Des délits et des peines (trad. Collin de Plancy)/Des délits et des peines/Supplément au chapitre IV

Traduction par Jacques Collin de Plancy.
Brière (p. 23-26).

SUPPLÉMENT AU CHAPITRE IV.


« Des critiques prétendent que ce chapitre anéantit les lois, par cette maxime (qui se trouve au commencement) : L’autorité des lois n’est pas fondée sur une prétendue obligation, etc. Je suis bien éloigné d’adopter cette opinion. Je pense, au contraire, qu’il n’y a ni autorité, ni loi, qui puisse reposer sur un autre fondement que celui que l’auteur italien leur assigne, c’est-à-dire, la volonté des citoyens vivans, expresse ou tacite. Si cela n’était pas ainsi, il s’ensuivrait qu’une société qui, à sa formation, aurait fait des lois funestes au bonheur du plus grand nombre, telles, par exemple, que celles qui donnent aux dépositaires de l’autorité un pouvoir trop grand, ne pourrait jamais y apporter de changement, et que le despotisme et la tyrannie, une fois consacrés par les premières conventions, seraient à jamais inattaquables. Cette conséquence, qui paraît au premier coup-d’œil un peu éloignée, est pourtant très-prochaine du principe d’où nous la tirons.

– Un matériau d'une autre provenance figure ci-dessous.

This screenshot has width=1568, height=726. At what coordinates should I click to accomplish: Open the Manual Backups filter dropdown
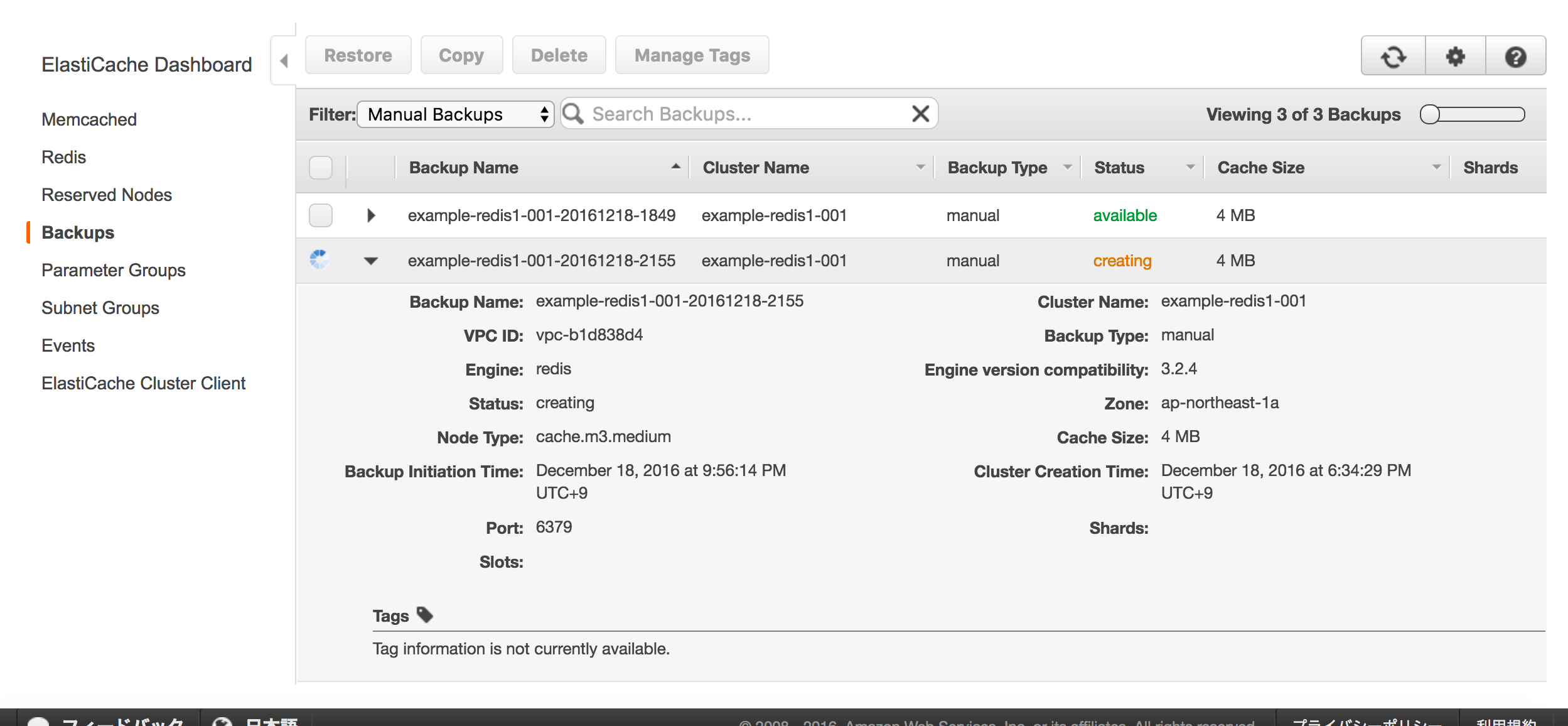click(x=455, y=113)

» Dans l’époque de la formation des premières sociétés, les hommes ont toujours cru qu’ils avaient prévu tous les cas, pourvu à tous les inconvéniens, fait les meilleures lois possibles. D’après cette idée si naturelle à l’homme, ils n’ont pas manqué de déclarer que ces lois seraient à jamais irrévocables. Ils ont été jusqu’à interdire toute espèce d’examen, et, à plus forte raison, toute révocation. Plusieurs anciens législateurs ont prononcé la peine de mort contre ceux qui proposeraient à leurs lois le plus léger changement. On connaît l’action de Licurgue, ou du moins le conte qu’on fait de lui, et qui prouve l’esprit général de tous les législateurs. Il fit jurer aux Spartiates de ne rien changer à ses lois, jusqu’à son retour d’un voyage qu’il allait, disait-il, faire à Delphes ; et il s’exila ensuite volontairement, pour forcer ses concitoyens à en maintenir l’observation.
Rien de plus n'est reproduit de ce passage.